En 1984, j’ai vu jouer Brigitte Haentjens dans Strip, pièce violente et subversive, écrite en collaboration avec Catherine Caron et Sylvie Trudel, où trois femmes se dépouillent pour exposer leur corps à des spectateursvoyeurs. Dans Un regard qui te fracasse, Brigitte Haentjens s’expose de nouveau, cette fois à ses lecteurs, en soulignant à quel point ses mises en scène la révèlent « de biais, de façon détournée, à travers le corps des autres » et que le regard des spectateurs « se rapproche d’un regard interdit, à la fois désiré et honni ; le regard d’un inconnu sur ton corps nu, qui te fracasse ». Le corps est donc un des éléments majeurs de sa création. [End Page 119]

Brigitte Haentjens, française d’origine et de formation, venue, en 1975, passer un an au Canada et qui y est encore, a formé des alliances durables dans le milieu théâtral de la capitale avant de se creuser une place dans le roc de Sudbury, tant comme directrice artistique que comme auteure et comédienne. Depuis qu’elle a quitté la ville du nickel, elle s’est construit, pièce par pièce, une solide réputation de directrice artistique et de metteure en scène sur le plateau montréalais et de nouveau à Ottawa, au Centre national des arts.

Ce livre est né de dialogues, de vive voix et par courriel, entre Brigitte Haentjens et Mélanie Dumont qui a contribué, en tant que dramaturg, à plusieurs de ses mises en scène, dont Le 20 novembre de Lars Norén, Woyzeck de Georg Büchner et Richard III de Shakespeare, dans la magistrale traduction de Jean Marc Dalpé. Une éclairante préface explique ce processus : « Brigitte Haentjens traque sa relation à l’art dans ses moindres replis et manifestations. Qu’elle sonde son désir enfoui de mise en scène, ses exils successifs, sa réaction épidermique à l’autorité, sa définition du risque et de l’engagement, qu’elle fasse état des rencontres et des chocs esthétiques qui l’ont ébranlée, du lien profond qui l’unit à une œuvre, de sa fascination pour les corps, la metteure en scène engage son regard et sa sensibilité, demeurant fidèle à cette force et à cette conviction qui côtoient chez elle le doute et la vulnérabilité. »

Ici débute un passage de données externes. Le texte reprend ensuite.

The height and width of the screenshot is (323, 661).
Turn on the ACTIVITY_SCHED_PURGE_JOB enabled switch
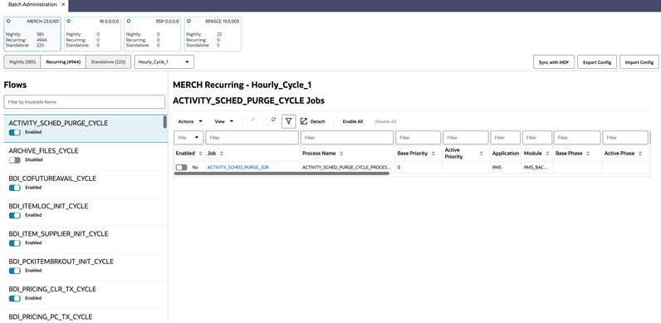pyautogui.click(x=182, y=168)
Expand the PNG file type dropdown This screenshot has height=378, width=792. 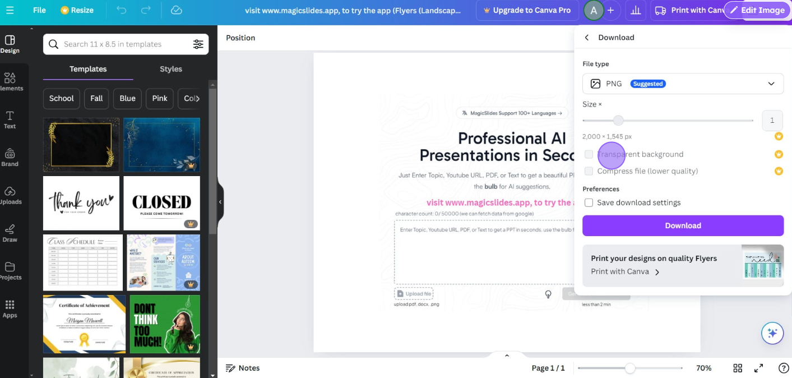pyautogui.click(x=683, y=84)
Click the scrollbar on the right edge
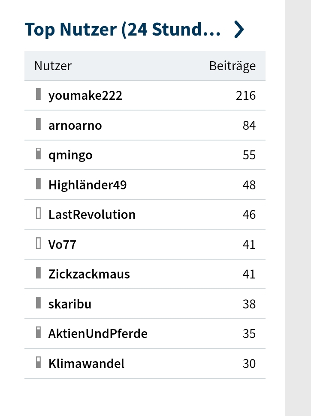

Les chocs esthétiques se sont multipliés pour Brigitte Haentjens, mais pas avant son passage en enfer à la direction artistique de la Nouvelle Compagnie théâtrale, vouée au théâtre pour jeunes publics. Les conflits entre elle et le très conservateur conseil d’administration qui n’approuvait pas son choix de textes, jugés trop avant-gardistes, l’ont poussée à un départ fracassant : « Et j’en ai tiré de cinglantes leçons : les structures résistent férocement aux changements et demeurent toujours plus puissantes que les individus. » Démolie, sans argent, se rendant compte qu’elle n’était pas faite pour diriger une institution, elle va pourtant en créer une, quelques années plus tard, dédiée entièrement à la création : la compagnie Sibyllines dont la programmation « allait se modeler au fur et à mesure des projets, révélant vingt ans plus tard un paysage chatoyant, multiple, féminin, politique et contemporain ».

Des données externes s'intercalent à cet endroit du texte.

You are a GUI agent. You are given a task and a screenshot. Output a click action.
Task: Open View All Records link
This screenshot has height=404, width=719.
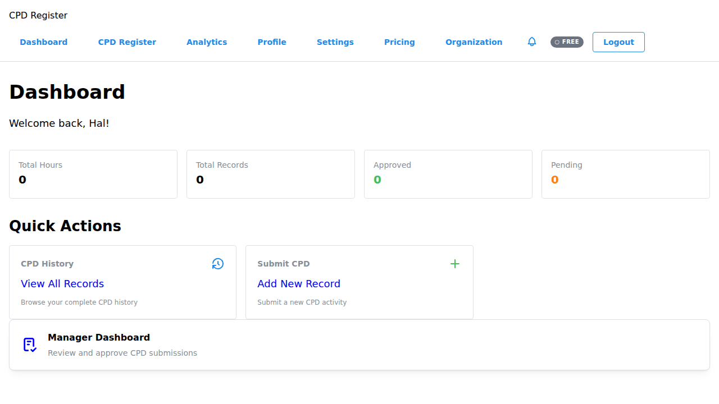point(62,283)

Brigitte Haentjens n’oublie pas le corps de l’interprète qui « a la possibilité d’atteindre des états extrêmes : brûlant, tendu, tordu, déformé, même martyrisé », se rapprochant ainsi de toiles hallucinantes de Francisco de Goya, de Francis Bacon ou de Lucien Freud. Ces corps subversifs peuplent toutes ses mises en scène, de celle du Chien de Jean Marc Dalpé à celle de Tout comme elle de Louise Dupré, en passant par deux de ses dramaturges fétiches : « Heiner Mûller et Bernard-Marie Koltès ont créé en...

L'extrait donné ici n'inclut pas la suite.